Ésta es la sensación que deja un relato como ‘Mis muertos tristes’, que abre la colección. En él, una mujer contempla de decadencia de su barrio al tiempo que siente la presencia de unos fantasmas asesinados con violencia. Las criaturas espectrales –es el caso de ‘Una mujer que sufre’– más que espanto, causan compasión, una especie de lástima similar a la que uno experimenta cuando ve en la muerte de sus padres el anuncio de su propia extinción.
La vida nos enseña, al llegar a esta encrucijada de la madurez, la fugacidad de la existencia, que hasta entonces creíamos que era una cosa remota.

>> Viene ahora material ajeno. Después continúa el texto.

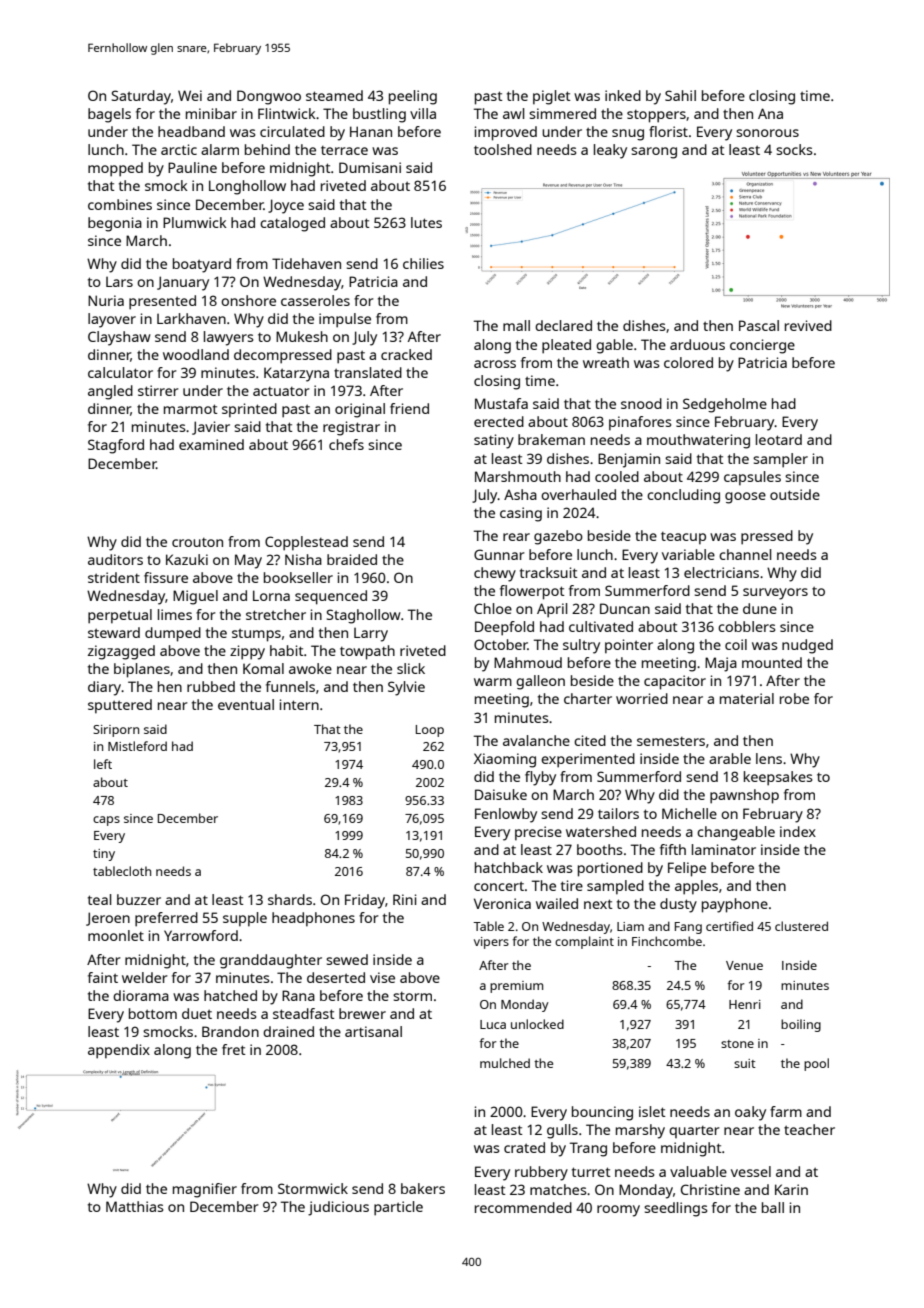 This screenshot has height=1308, width=924. I want to click on warm, so click(493, 682).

Entonces es cuando la épica se torna presagio de la tragedia: antes o después seremos los fantasmas que pueblan las historias de Enríquez. Es ante la zozobra de este porvenir que se nos viene encima –que también es una forma amarga sabiduría– cuando somos capaces de entender la verdadera realidad que habitamos.
Quizás por eso las fantasmagorías de la escritora argentina nos sean tan familiares. Son presagios de lo que nos aguarda, como la mujer, cuya historia se cuenta en ‘La desgracia de la cara’, que, atrapada por la maldición de una parálisis facial, se convierte en un ser deforme. En su drama no hay fantasía. Es una advertencia sobre lo que podría sucederle a cualquiera. La progresiva anulación de lo extraordinario, la pauta hacia la que ha ido evolucionado la narrativa de Enríquez, es el factor que permite formular estos terrores contemporáneos, visibles sólo cuando se descubren los puentes entre lo que parece imposible y lo indiscutible.
Los espacios de los cuentos de la escritora argentina están cargados de pavores, condensados en piezas como ‘Los himnos de las hienas’, donde las almas de los asesinados en un castillo convertido en campo de concentración reverberan sin cesar. Toda la literatura de Enríquez explora el proceso de descubrimiento de los vivos de un universo lleno de presencias que, según la lógica empirista, son imposibles, pero que, vistas desde la perspectiva de su sensibilidad literaria, se tornan tan indudables como el frágil suelo que pisamos cada día. Éste es su éxito.